Fawcett was certain that the document was genuine (so was the explorer Richard Burton, who also saw it and translated it). Though others have not been so sure (could a mere gold prospector have mastered such impeccable calligraphy?), the account swiftly became the fons et origo of Fawcett's fatal obsession. He persuaded the Brazilian government and the Royal Geographical Society in London to help fund a series of expeditions to go and look for the city, which he somewhat unimaginatively called "Z." Six months after first reading the bandeirante's account, he was axing his way merrily through the remote jungles of an Amazon tributary, at the start of what would be five years of incessant questing.

Mr. Grann -- with his kindly sounding wife clearly fretting that the degenerative eye condition from which he suffers might make it tricky for him to avoid pythons and poisoned darts and so advising him not to be "stupid" while up-country -- went off to Rio to examine the same book. He found himself as convinced by it as Fawcett and Burton had been 80 years before and promptly thrust his exercise-averse body off into the jungle to look for Z himself. Before venturing to Brazil he also went to London to ferret through the well-thumbed RGS archives and then cleverly found, living in a Welsh bungalow, one of Fawcett's descendants, who let him look at her grandfather's diaries. (They turned out to be amusing but perhaps a little less valuable to the quest than the book's publicist would have us believe.)
[The Lost City of Z]

The Lost City of Z

Mr. Grann's accounts of his travels in central Brazil -- where he had a GPS device and satellite phone, ate freeze-dried chicken teriyaki, traveled in planes and SUVs, and suffered rather fewer hardships (other than getting muddy and pricked by thorns) than his illustrious predecessor -- are somewhat less successful than his well-wrought and occasionally funny historical account of the Fawcett saga. The characters he encounters are rather smaller than life: His guide was a samba dancer who dresses up as an explorer; his jungle Indians, who watch Woody Woodpecker on TV, seem more interested in coming to Manhattan than in hearing the story of Fawcett; and his expedition adviser turns out to be a smooth São Paolo banker wannabe who took a trip into the jungle in 1996 only to get his party detained and then released on payment of a derisory ransom.

Then again, and crucially, the author also encounters anthropological theories (with which South America is all too replete) that lead him to end the book all too fancifully. I found it tricky, for instance, to judge Michael Heckenberger, the Florida anthropology professor he meets in mid-jungle. In an online description of his work of 13 years in Brazil, Mr. Heckenberger says that it "requires a commitment to holistic and deeply contextual research and interpretation" and "is not framed in opposition to 'positivist' viewpoints, whether evolutionist or functionalist." But Mr. Grann has few doubts and seizes on his theories -- all too readily -- as a neat way to conclude his own search.

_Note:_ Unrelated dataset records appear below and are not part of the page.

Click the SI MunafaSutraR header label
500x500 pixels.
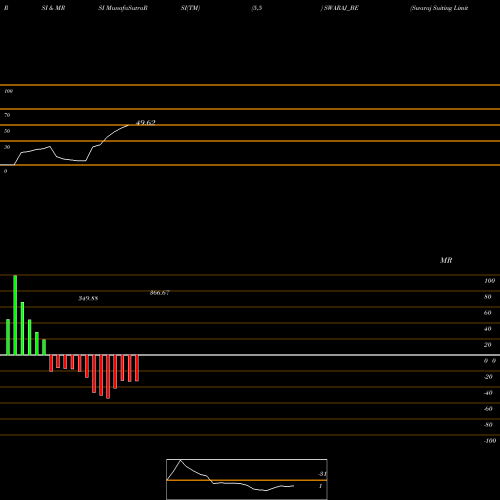click(123, 8)
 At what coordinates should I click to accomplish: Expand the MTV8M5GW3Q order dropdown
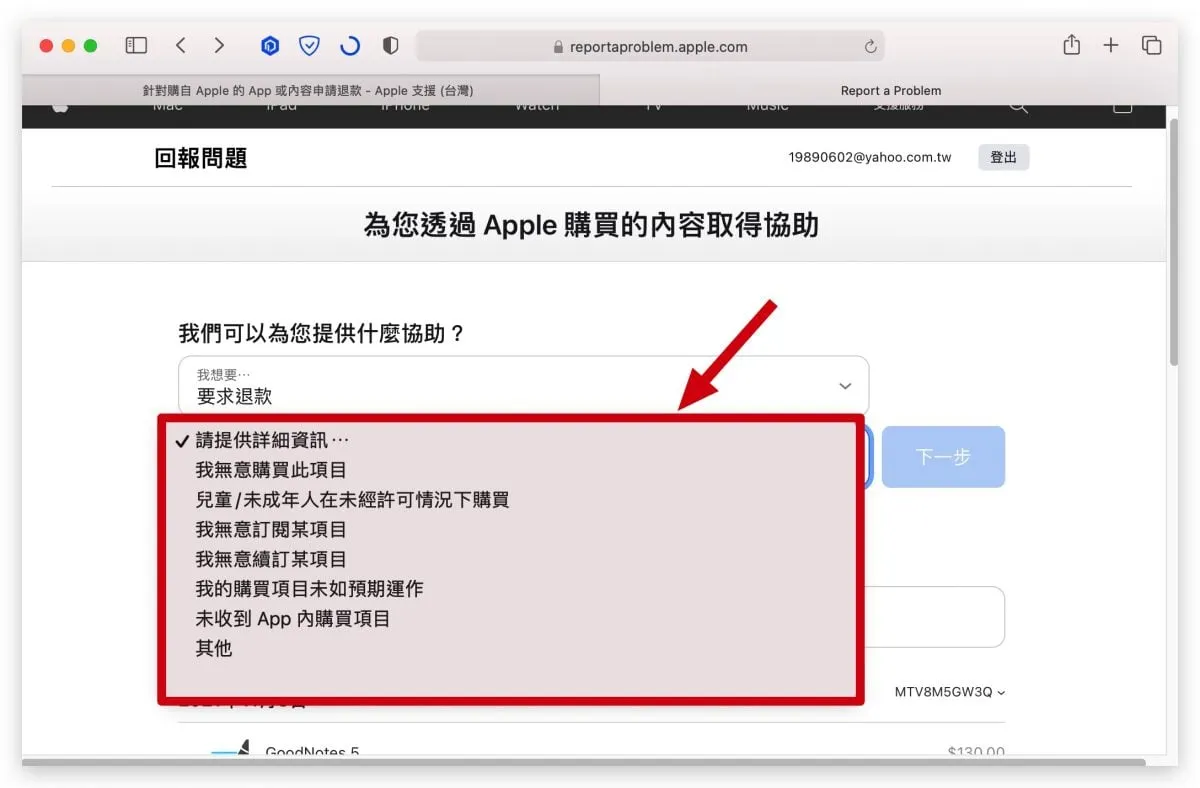[x=950, y=692]
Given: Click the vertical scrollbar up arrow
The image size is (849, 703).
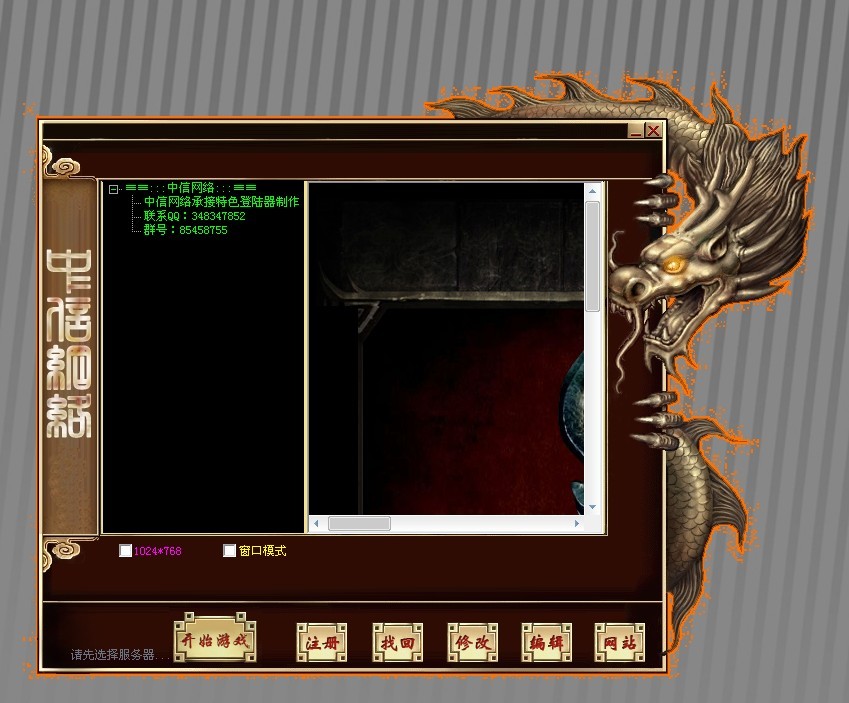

For when the bouffant-haired professor shows him what he insists is an ancient moat cut through the jungle and goes on to display other relics that, Mr. Grann says, "were, clearly, the remains of a massive man-made landscape," the author drinks the Kool-Aid lustily. "I began to picture the flutists and dancers . . . crossing moats and passing through tall palisade fences . . . along wide boulevards and bridges. . . . I could see this vanished world as if it were right in front of me. Z."

Oh, please. It is all just too pat, too wanting in healthy skepticism. Sure, after all the mud and scratched knees and far too many astronaut dinners, Mr. Grann surely wanted to go home to Brooklyn. But I wish he had lingered and considered the legacy of the poor, mad and utterly memorable Percy Harrison Fawcett. Though Brad Pitt might never notice, it would have made for an even better book.